En 2021, en France, un rapport de l’Institut national de la santé et de la recherche médicale (Inserm) sur les usages des pesticides avait analysé 5.300 études pour examiner les liens entre une vingtaine de pathologies et les pesticides. Au sujet du glyphosate, l’expertise avait conclu à une « présomption moyenne » de lien avec les lymphomes non hodgkiniens, un cancer du système lymphatique. Pour le myélome multiple, un cancer de la moelle osseuse, et les leucémies, les résultats sont moins solides. « Les études expérimentales de cancérogenèse chez les rongeurs montrent des excès de cas, mais ne sont pas convergentes », a indiqué l’expertise.

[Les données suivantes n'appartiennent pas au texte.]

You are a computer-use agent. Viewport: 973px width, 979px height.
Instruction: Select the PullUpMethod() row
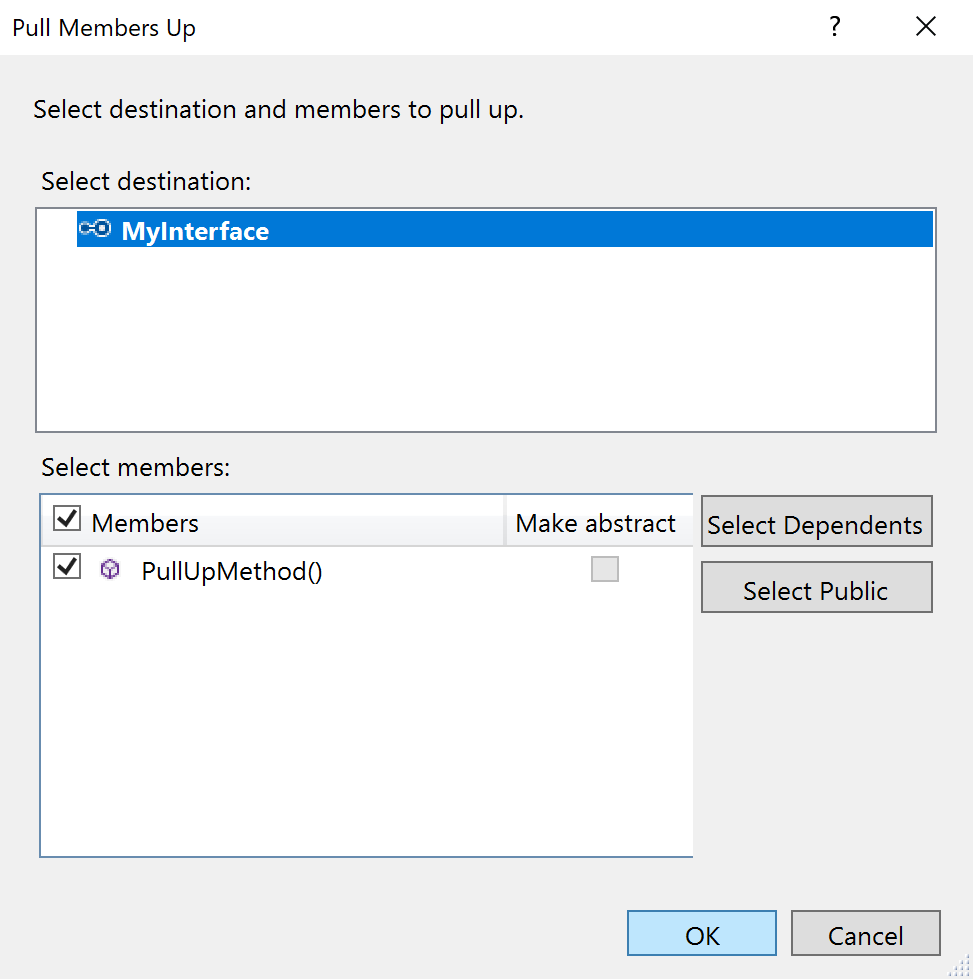(232, 570)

Pour Bernard Salles, un des coauteurs du rapport, « la cancérogénicité est très difficile à montrer ». Par contre, la littérature scientifique « accumule des preuves sur la génotoxicité du glyphosate, notamment chez le rat à faible dose », ajoute-t-il. « Le Circ travaille beaucoup sur ce mécanisme, cela n’a pas été fait par les agences, précise le toxicologue. Surtout que les effets ont été plutôt trouvés sur des branchies de poisson, ou plus récemment en toxicogénomique des modèles [l’étude des gènes exposés à des substances chimiques], des techniques qui ne sont pas du tout utilisées en test par les industriels. »

« Le problème du glyphosate, c’est son impact sur les écosystèmes »

« On pose la mauvaise question, estime-t-il encore. Le problème du glyphosate, ce n’est pas celui de l’Homme et du cancer, c’est le problème de l’impact de ce produit sur les écosystèmes. » Le glyphosate cible une enzyme végétale, qui existe aussi chez certaines bactéries présentes chez les animaux et dans les sols et qui vont donc être tuées par l’herbicide à forte dose. Or, poursuit-il, « les animaux vivent en symbiose avec les bactéries. Cela a un impact chez les pathologies des abeilles et vient d’être prouvé chez le bourdon. »

L’Echa doit transmettre cet été son rapport complet à l’Autorité européenne de sécurité des aliments (Efsa), qui se penche aussi sur la question. « L’Echa classe les produits : son rôle est crucial dans la décision européenne », pointe Peter Clausing. Mais pour étudier l’ensemble des contributions qu’elle a reçu, l’Efsa a reporté à juillet 2023 le rendu de ses conclusions sur les risques possibles que le glyphosate pourrait présenter pour les humains, les animaux et l’environnement.